--- YOUR TASK ---
Pictures stay out of the copy. Retype exactly the lines below from the one with "Task: Open the user account avatar" through the one with "The width and".

[Dataset entries]

▬▬▬▬▬▬▬▬▬▬

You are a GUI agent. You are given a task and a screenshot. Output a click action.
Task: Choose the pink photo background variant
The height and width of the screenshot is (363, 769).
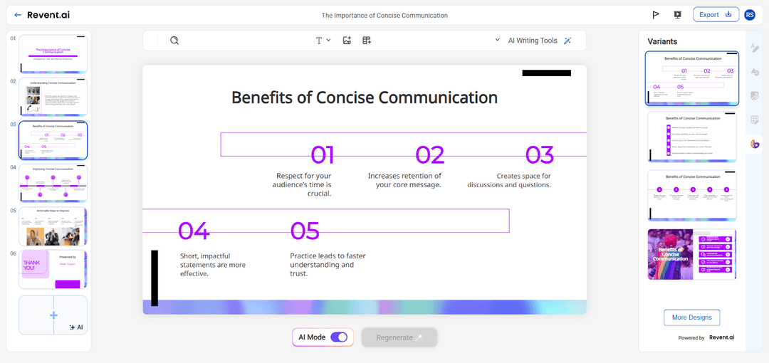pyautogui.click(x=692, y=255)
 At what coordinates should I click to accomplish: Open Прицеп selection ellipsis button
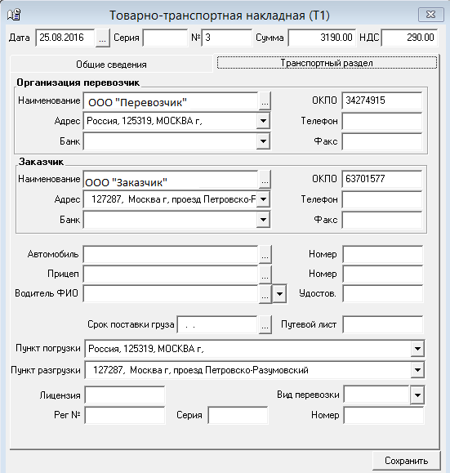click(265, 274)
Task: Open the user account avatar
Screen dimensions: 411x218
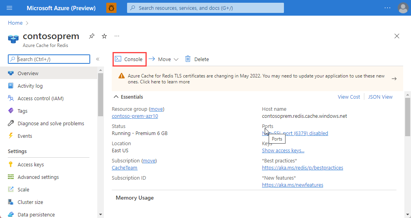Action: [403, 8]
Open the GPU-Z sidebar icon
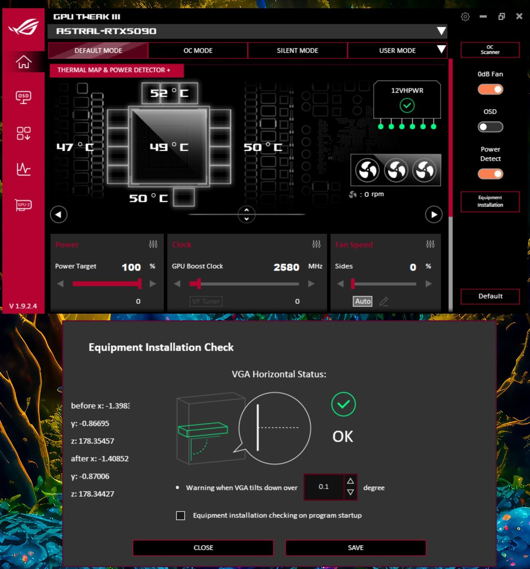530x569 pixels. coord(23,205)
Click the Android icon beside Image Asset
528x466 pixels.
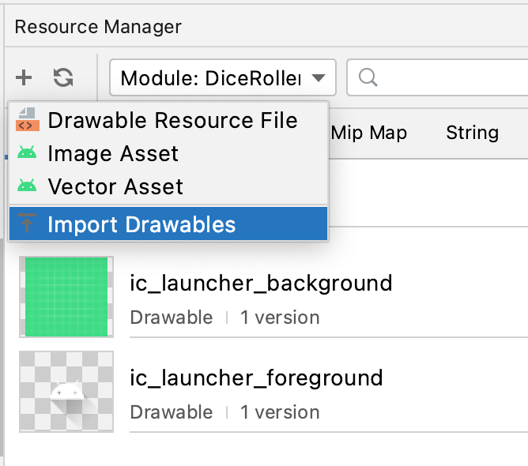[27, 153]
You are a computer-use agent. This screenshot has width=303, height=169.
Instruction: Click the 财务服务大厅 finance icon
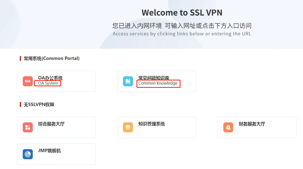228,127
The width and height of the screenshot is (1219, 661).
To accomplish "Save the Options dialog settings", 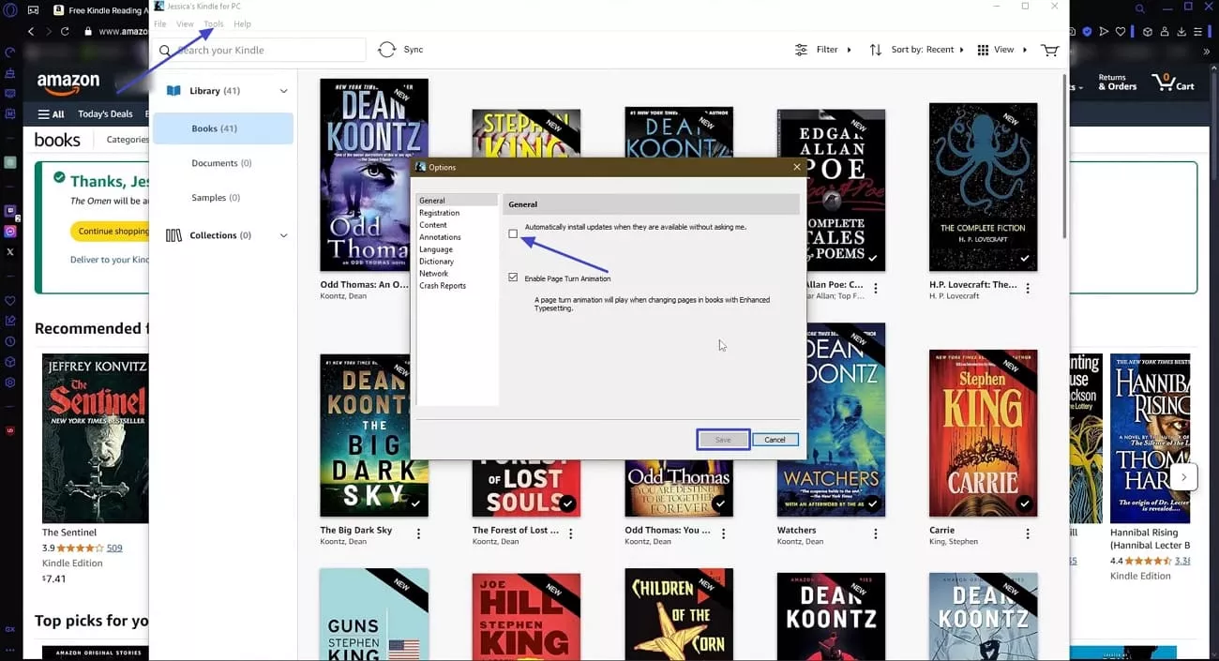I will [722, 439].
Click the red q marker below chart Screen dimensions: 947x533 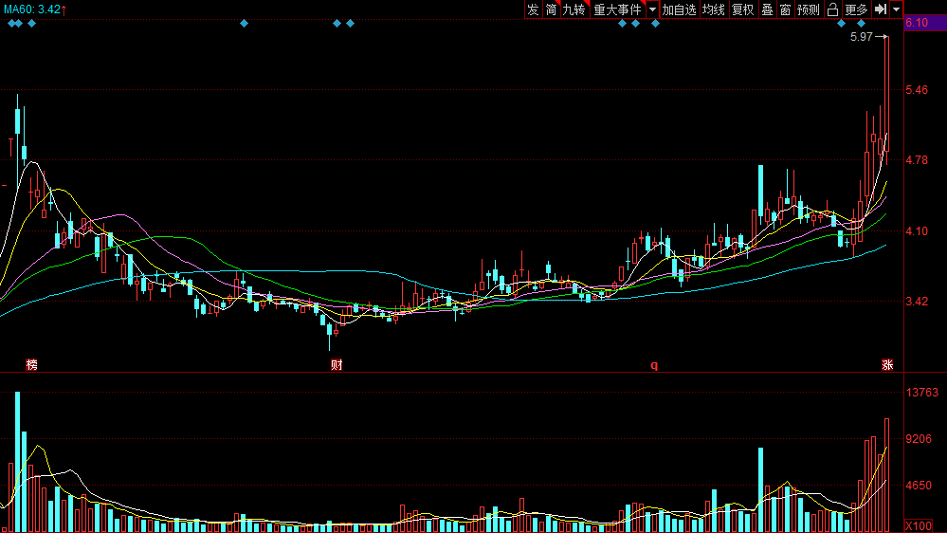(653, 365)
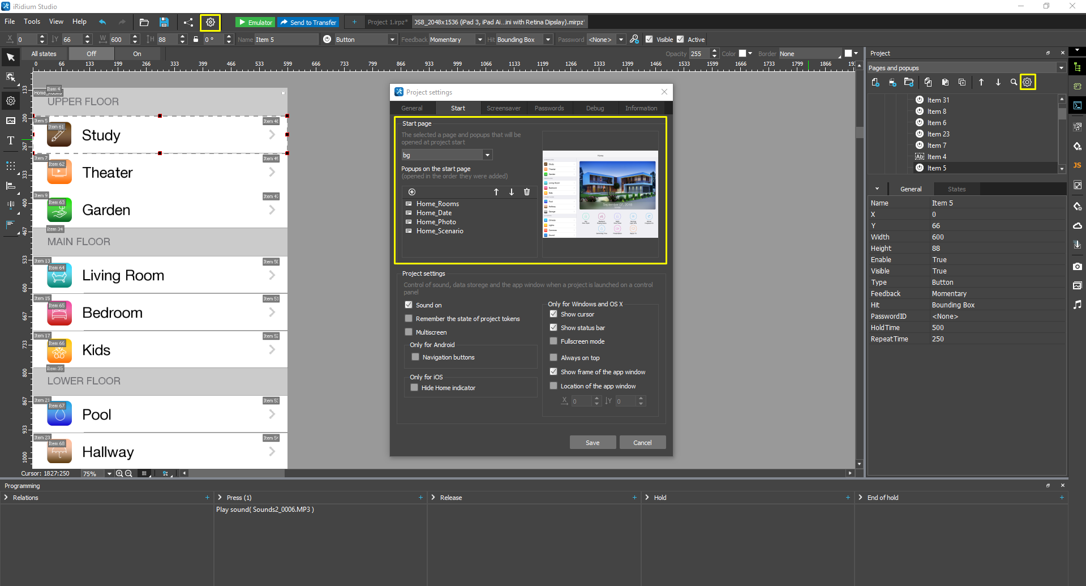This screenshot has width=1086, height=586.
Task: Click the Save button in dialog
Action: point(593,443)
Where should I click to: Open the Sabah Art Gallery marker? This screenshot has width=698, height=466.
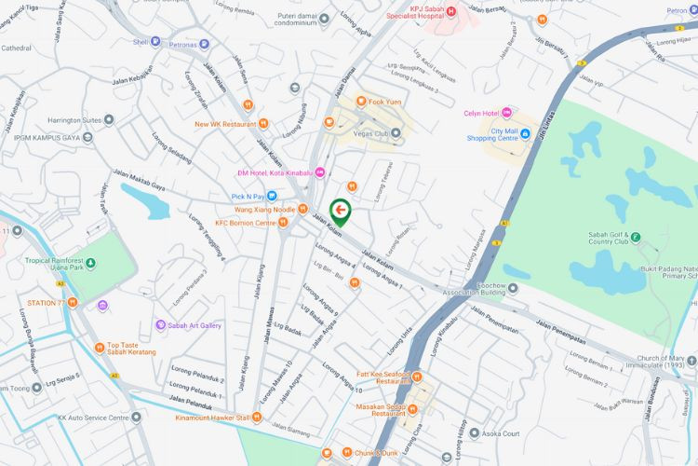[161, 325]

▬▬▬▬▬▬▬▬▬▬

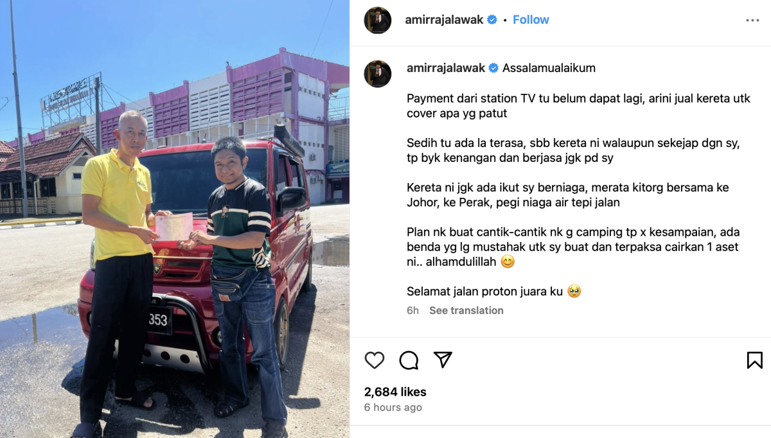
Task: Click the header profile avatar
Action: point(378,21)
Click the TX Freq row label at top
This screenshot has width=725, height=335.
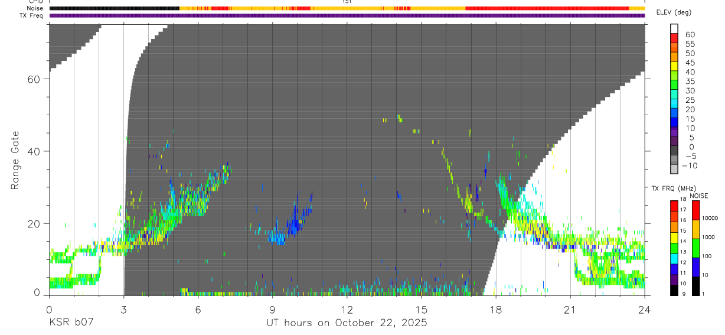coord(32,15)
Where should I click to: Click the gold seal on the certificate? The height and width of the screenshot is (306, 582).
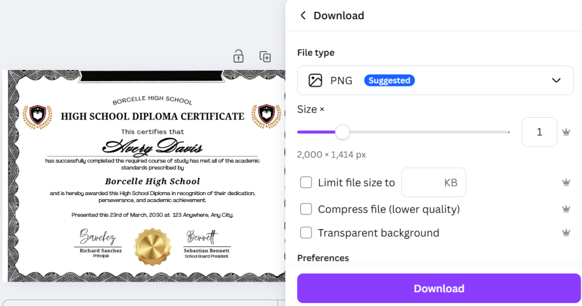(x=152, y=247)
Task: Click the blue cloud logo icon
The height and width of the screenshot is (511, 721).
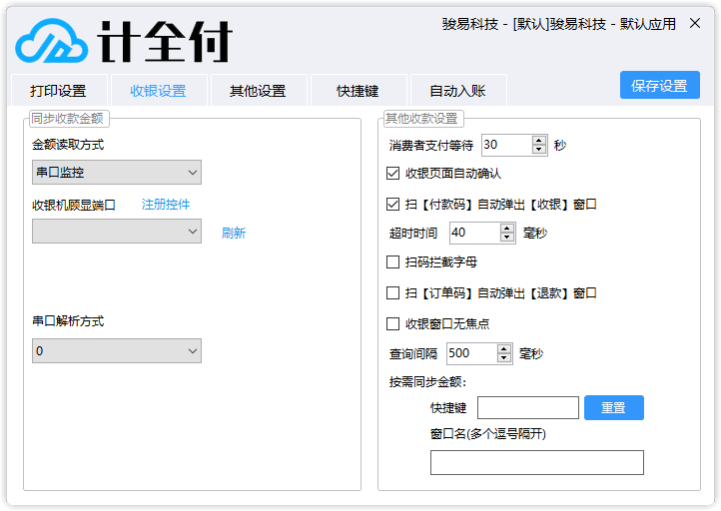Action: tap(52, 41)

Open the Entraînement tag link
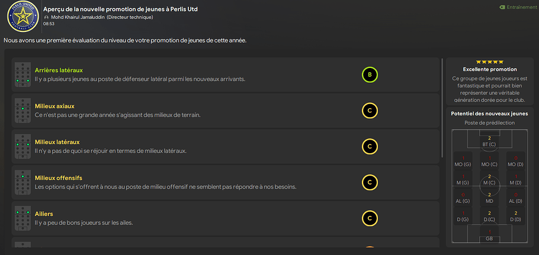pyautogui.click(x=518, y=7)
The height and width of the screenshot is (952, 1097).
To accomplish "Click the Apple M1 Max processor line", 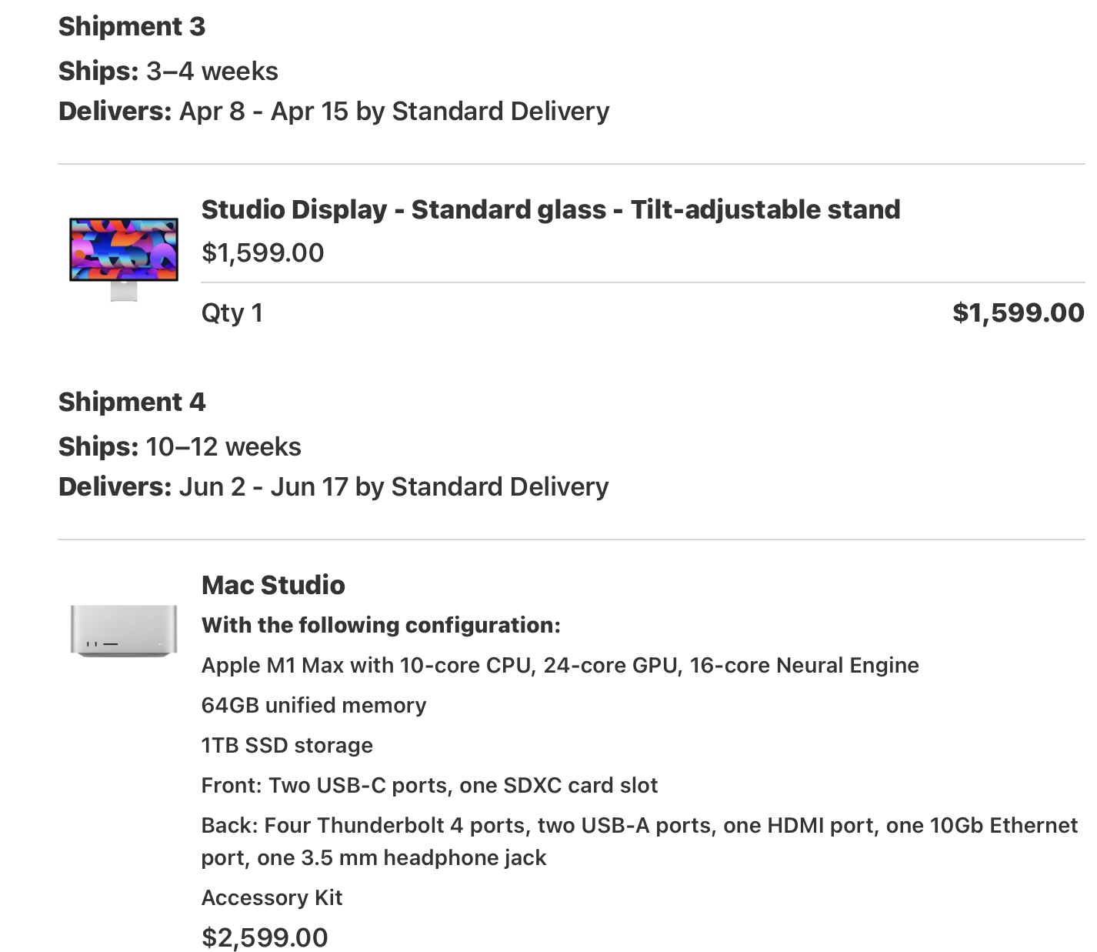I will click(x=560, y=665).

▬▬▬▬▬▬▬▬▬▬

--- RESULT FOR THIS EXERCISE ---
Task: Open the user account avatar
Screen dimensions: 411x218
Action: [403, 8]
Open the GPU-Z sidebar icon
530x569 pixels. coord(23,205)
Click the Android icon beside Image Asset
528x466 pixels.
[27, 153]
You are a computer-use agent. This screenshot has width=303, height=169.
Instruction: Click the 财务服务大厅 finance icon
228,127
The width and height of the screenshot is (1219, 661).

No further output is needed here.